◆ **Exercise**
Write out every line of the records below, with no changes to any of them.

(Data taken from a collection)
---+---

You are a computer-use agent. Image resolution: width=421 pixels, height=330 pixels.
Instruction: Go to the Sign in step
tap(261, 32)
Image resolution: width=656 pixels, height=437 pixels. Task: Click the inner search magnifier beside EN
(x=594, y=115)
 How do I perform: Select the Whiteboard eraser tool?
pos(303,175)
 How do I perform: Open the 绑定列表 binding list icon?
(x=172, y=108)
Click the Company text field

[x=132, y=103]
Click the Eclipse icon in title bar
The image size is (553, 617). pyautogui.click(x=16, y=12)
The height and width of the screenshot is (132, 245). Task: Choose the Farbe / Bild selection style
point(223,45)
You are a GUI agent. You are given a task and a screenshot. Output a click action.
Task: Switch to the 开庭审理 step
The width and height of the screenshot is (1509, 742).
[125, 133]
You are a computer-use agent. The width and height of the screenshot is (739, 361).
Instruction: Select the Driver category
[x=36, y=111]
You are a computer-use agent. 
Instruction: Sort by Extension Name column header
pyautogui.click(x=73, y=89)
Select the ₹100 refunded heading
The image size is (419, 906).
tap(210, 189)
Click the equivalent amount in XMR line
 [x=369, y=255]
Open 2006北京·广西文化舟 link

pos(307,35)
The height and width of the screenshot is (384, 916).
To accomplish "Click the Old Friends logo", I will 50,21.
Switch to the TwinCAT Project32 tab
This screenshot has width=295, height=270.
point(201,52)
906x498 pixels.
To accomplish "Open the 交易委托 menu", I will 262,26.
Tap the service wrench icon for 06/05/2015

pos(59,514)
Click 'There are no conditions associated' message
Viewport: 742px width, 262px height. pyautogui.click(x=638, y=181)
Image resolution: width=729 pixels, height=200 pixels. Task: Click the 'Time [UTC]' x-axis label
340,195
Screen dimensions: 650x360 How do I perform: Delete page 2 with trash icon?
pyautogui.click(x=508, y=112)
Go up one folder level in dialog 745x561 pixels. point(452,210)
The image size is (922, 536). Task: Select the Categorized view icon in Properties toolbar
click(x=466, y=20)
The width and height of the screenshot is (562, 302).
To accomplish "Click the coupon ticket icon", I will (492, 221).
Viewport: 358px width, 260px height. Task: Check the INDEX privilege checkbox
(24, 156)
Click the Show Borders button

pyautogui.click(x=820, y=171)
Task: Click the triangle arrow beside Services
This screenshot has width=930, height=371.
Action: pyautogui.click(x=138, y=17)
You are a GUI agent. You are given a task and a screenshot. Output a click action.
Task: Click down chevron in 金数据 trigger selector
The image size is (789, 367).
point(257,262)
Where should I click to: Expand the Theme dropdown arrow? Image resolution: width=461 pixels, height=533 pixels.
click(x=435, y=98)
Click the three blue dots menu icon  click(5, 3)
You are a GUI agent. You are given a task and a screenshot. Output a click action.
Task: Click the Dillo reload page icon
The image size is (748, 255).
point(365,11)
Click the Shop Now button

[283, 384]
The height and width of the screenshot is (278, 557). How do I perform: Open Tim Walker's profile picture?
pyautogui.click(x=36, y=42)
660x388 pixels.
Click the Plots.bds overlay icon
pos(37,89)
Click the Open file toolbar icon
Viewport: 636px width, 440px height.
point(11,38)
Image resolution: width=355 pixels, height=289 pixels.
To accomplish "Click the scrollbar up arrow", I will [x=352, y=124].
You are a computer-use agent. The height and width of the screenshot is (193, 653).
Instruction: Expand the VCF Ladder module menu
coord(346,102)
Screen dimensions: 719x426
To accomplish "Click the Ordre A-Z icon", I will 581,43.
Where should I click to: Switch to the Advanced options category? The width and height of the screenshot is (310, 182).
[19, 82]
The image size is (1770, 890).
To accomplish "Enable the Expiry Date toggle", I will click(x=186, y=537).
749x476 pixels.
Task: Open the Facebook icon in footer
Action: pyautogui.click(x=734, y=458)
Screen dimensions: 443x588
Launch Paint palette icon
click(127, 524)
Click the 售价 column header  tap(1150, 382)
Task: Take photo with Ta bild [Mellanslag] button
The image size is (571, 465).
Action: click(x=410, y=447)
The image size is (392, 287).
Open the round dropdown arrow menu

---+---

◆ **Solution**
You are a computer-use agent. Image resolution: width=421 pixels, height=330 pixels.
Instruction: Go to the Sign in step
tap(261, 32)
Image resolution: width=656 pixels, height=437 pixels. Task: Click the inner search magnifier beside EN
(x=594, y=115)
 How do I perform: Select the Whiteboard eraser tool?
pos(303,175)
 How do I perform: Open the 绑定列表 binding list icon?
(x=172, y=108)
Click the Company text field

[x=132, y=103]
Click the Eclipse icon in title bar
The image size is (553, 617). pyautogui.click(x=16, y=12)
The height and width of the screenshot is (132, 245). Task: Choose the Farbe / Bild selection style
point(223,45)
You are a GUI agent. You are given a task and a screenshot. Output a click action.
Task: Switch to the 开庭审理 step
The width and height of the screenshot is (1509, 742).
[125, 133]
You are a computer-use agent. The width and height of the screenshot is (739, 361).
Instruction: Select the Driver category
[x=36, y=111]
You are a computer-use agent. 
Instruction: Sort by Extension Name column header
pyautogui.click(x=73, y=89)
Select the ₹100 refunded heading
The image size is (419, 906).
tap(210, 189)
Click the equivalent amount in XMR line
 [x=369, y=255]
Open 2006北京·广西文化舟 link

pos(307,35)
The height and width of the screenshot is (384, 916).
To accomplish "Click the Old Friends logo", I will 50,21.
Switch to the TwinCAT Project32 tab
This screenshot has width=295, height=270.
point(201,52)
906x498 pixels.
To accomplish "Open the 交易委托 menu", I will 262,26.
Tap the service wrench icon for 06/05/2015

pos(59,514)
Click 'There are no conditions associated' message
Viewport: 742px width, 262px height. pyautogui.click(x=638, y=181)
Image resolution: width=729 pixels, height=200 pixels. Task: Click the 'Time [UTC]' x-axis label
340,195
Screen dimensions: 650x360 How do I perform: Delete page 2 with trash icon?
pyautogui.click(x=508, y=112)
Go up one folder level in dialog 745x561 pixels. point(452,210)
The image size is (922, 536). Task: Select the Categorized view icon in Properties toolbar
click(x=466, y=20)
The width and height of the screenshot is (562, 302).
To accomplish "Click the coupon ticket icon", I will (492, 221).
Viewport: 358px width, 260px height. Task: Check the INDEX privilege checkbox
(24, 156)
Click the Show Borders button

pyautogui.click(x=820, y=171)
Task: Click the triangle arrow beside Services
This screenshot has width=930, height=371.
Action: pyautogui.click(x=138, y=17)
You are a GUI agent. You are given a task and a screenshot. Output a click action.
Task: Click down chevron in 金数据 trigger selector
The image size is (789, 367).
point(257,262)
Where should I click to: Expand the Theme dropdown arrow? Image resolution: width=461 pixels, height=533 pixels.
click(x=435, y=98)
Click the three blue dots menu icon  click(5, 3)
You are a GUI agent. You are given a task and a screenshot. Output a click action.
Task: Click the Dillo reload page icon
The image size is (748, 255).
point(365,11)
Click the Shop Now button

[283, 384]
The height and width of the screenshot is (278, 557). How do I perform: Open Tim Walker's profile picture?
pyautogui.click(x=36, y=42)
660x388 pixels.
Click the Plots.bds overlay icon
pos(37,89)
Click the Open file toolbar icon
Viewport: 636px width, 440px height.
point(11,38)
Image resolution: width=355 pixels, height=289 pixels.
To accomplish "Click the scrollbar up arrow", I will [x=352, y=124].
You are a computer-use agent. The height and width of the screenshot is (193, 653).
Instruction: Expand the VCF Ladder module menu
coord(346,102)
Screen dimensions: 719x426
To accomplish "Click the Ordre A-Z icon", I will 581,43.
Where should I click to: Switch to the Advanced options category? The width and height of the screenshot is (310, 182).
[19, 82]
The image size is (1770, 890).
To accomplish "Enable the Expiry Date toggle", I will click(x=186, y=537).
749x476 pixels.
Task: Open the Facebook icon in footer
Action: pyautogui.click(x=734, y=458)
Screen dimensions: 443x588
Launch Paint palette icon
click(127, 524)
Click the 售价 column header  tap(1150, 382)
Task: Take photo with Ta bild [Mellanslag] button
The image size is (571, 465).
Action: click(x=410, y=447)
The image size is (392, 287).
Open the round dropdown arrow menu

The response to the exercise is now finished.